Last but not least was the impact of books on my young mind. Momma was an English teacher. Daddy was an eighth grade dropout who loved to read westerns. He traded them with men he knew in town and he kept them on top of a tall black chifforobe in the back of the hall in our home. As a young boy not yet old enough to read big words, I would climb precariously on a stool and pull the paperbacks to the edge just to look at the covers. And there I would see the grimacing cowboys as they fired their .45 Colts, flame stabbing out of the muzzles, at unseen villians. I knew great adventure lay between those covers. I just didn’t know how much.

And then the day arrived when I was taken to the public library in town for the first time. I got my own library card. I couldn’t believe how many books were on those shelves. I signed up for the summer reading program. I could not wait to begin. So many books, so little time. I read every day. I read every week. In the eighth grade I took a special speed reading class. That next summer I read Gone With The Wind in one day!

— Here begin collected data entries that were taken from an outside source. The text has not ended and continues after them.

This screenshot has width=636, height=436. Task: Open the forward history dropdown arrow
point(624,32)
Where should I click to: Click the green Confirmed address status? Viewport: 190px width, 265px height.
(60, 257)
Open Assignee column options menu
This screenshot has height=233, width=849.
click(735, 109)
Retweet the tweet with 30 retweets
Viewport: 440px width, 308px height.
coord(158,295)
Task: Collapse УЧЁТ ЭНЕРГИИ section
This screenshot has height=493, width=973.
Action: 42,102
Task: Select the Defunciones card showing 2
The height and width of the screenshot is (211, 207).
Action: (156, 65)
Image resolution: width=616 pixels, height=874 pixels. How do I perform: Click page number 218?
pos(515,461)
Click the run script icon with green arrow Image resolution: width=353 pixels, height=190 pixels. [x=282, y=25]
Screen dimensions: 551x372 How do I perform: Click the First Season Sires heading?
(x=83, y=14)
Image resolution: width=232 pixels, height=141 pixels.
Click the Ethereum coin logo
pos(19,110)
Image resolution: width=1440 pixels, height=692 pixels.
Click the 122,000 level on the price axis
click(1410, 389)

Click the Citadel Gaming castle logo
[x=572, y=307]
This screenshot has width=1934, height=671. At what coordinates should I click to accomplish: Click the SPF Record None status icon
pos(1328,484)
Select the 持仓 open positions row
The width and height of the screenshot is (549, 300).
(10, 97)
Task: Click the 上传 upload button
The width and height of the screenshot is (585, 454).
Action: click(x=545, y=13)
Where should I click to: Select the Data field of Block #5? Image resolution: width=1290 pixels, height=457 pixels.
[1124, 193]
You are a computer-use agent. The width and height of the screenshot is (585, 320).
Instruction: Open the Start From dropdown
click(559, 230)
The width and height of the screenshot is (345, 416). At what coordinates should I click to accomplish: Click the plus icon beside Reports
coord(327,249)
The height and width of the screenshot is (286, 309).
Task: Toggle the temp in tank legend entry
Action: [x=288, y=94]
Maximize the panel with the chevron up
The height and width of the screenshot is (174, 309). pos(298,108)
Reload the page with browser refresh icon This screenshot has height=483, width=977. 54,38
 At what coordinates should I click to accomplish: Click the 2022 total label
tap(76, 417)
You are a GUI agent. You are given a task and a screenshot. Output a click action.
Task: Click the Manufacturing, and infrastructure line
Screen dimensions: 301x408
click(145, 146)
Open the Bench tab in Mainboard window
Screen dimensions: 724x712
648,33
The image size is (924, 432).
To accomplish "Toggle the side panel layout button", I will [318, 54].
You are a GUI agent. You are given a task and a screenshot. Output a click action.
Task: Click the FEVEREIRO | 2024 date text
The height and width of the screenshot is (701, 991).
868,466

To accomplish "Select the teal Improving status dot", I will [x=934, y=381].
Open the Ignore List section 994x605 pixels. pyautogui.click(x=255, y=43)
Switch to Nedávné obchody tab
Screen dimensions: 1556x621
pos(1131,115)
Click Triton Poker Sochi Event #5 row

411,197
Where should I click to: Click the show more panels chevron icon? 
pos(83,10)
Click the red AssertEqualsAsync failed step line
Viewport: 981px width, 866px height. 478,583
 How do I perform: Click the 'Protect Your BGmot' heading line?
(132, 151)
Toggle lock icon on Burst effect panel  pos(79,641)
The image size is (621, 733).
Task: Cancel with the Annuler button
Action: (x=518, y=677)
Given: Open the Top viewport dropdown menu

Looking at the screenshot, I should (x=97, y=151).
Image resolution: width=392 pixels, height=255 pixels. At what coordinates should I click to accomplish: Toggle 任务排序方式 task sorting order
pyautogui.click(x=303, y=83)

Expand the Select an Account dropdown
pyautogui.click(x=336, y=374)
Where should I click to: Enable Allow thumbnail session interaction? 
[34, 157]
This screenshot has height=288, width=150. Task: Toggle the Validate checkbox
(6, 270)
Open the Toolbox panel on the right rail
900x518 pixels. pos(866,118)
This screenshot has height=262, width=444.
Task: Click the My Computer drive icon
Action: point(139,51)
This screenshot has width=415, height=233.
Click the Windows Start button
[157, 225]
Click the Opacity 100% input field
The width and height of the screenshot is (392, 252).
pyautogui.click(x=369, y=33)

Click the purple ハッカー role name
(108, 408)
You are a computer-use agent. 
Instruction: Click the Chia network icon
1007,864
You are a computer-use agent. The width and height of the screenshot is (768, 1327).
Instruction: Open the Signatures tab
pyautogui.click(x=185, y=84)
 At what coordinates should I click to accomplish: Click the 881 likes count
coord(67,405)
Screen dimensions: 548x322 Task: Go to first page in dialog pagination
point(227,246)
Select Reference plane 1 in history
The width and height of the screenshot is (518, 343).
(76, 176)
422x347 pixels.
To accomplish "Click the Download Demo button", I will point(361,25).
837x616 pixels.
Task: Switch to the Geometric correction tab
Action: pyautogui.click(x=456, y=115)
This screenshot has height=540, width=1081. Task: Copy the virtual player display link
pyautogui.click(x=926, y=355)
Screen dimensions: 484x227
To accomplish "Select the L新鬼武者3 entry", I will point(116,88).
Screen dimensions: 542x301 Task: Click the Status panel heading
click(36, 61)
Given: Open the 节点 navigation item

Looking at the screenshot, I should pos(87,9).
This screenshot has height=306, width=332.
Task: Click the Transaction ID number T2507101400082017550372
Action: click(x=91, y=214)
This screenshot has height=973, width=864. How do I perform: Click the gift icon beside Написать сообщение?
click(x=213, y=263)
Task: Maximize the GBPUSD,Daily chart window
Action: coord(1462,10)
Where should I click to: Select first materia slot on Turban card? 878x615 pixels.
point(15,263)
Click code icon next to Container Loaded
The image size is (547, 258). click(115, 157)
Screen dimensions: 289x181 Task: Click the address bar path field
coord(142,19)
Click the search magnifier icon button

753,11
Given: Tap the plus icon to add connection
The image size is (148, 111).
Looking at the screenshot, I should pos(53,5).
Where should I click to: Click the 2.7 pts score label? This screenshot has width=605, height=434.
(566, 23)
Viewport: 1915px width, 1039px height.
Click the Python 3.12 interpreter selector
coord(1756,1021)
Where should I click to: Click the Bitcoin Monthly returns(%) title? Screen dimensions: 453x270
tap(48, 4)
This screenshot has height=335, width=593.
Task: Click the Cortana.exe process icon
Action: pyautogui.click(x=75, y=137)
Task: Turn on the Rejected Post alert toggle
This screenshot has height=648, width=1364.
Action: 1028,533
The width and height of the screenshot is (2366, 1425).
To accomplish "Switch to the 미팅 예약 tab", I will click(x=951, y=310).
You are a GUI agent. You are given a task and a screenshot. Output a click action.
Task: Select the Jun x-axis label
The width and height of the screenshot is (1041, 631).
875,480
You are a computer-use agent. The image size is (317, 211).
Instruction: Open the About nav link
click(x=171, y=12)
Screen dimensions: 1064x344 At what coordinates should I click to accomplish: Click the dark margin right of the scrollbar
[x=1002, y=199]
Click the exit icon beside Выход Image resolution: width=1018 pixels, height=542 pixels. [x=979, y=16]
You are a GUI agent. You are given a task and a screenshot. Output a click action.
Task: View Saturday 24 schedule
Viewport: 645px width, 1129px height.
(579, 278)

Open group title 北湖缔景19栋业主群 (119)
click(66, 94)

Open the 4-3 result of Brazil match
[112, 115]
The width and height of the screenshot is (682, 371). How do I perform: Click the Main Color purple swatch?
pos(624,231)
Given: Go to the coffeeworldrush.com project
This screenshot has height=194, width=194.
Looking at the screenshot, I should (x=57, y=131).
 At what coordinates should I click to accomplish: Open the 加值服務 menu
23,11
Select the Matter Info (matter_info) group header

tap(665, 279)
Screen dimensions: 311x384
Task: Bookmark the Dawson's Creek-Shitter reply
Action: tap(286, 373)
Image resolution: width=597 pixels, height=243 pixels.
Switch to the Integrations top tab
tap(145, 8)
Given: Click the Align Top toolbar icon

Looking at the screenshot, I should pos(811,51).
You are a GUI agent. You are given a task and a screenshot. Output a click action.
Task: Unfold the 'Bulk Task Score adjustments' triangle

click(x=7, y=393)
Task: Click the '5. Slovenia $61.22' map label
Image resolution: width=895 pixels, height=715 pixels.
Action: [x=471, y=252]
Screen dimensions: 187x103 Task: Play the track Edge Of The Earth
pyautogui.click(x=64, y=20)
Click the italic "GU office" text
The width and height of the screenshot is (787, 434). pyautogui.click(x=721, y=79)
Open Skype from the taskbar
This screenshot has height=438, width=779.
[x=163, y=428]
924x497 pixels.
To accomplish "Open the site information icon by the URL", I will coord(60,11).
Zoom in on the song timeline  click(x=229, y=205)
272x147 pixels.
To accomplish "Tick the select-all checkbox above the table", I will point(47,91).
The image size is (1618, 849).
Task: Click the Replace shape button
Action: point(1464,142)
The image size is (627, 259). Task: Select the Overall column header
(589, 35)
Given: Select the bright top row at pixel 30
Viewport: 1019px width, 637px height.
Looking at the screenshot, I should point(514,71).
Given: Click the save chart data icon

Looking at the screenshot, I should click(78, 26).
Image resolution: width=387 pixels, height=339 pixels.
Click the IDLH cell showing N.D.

I still haven’t read them all but I have made a dent and I’m still going strong. At least three books every week. Books of all kinds. Fiction, non-fiction, ministry related and non ministry related, it makes no difference to me. Only one test for authors I read. Can you keep my attention, cover to cover? If not, move aside. There are simply too many other possibilities to consider.

I recently discovered a new suspense author, Lee Child. He writes the Jack Reacher novels. I like the name. I like the stories. I like novelists who can keep me turning the pages. Lee Child can.

Jack Reacher, the hero of the novels, is a homeless wanderer. He was a major in the Army before downsizing took place after the Cold War. Now he just roams the United States, discovering America from the under side. A tourist without a car or any property holding him back, he wanders wherever the impulse leads him. The stories are adventures he falls into intentionally or accidentally. People simply call him “Reacher.”

I like that name, “Reacher”.

I may name my next bird dog “Reacher”.

In the meantime I’m Jim Preacher, Jim Hunter, and Jim Reader.

But you can call me “Preacher” or “Hunter” or just “Reader.”



2 Comments:

Anonymous Anonymous said...

Just found your blog. I'm a big fan of Jim Hunter but that's just me. How's Jake Hunter doing?

5/31/2006 9:00 AM  
Blogger Jim Shaver said...

Jake Hunter is doing well thank you. He is looking forward to the arrival in September of a new kennel mate. A female like him who will be 8 weeks old.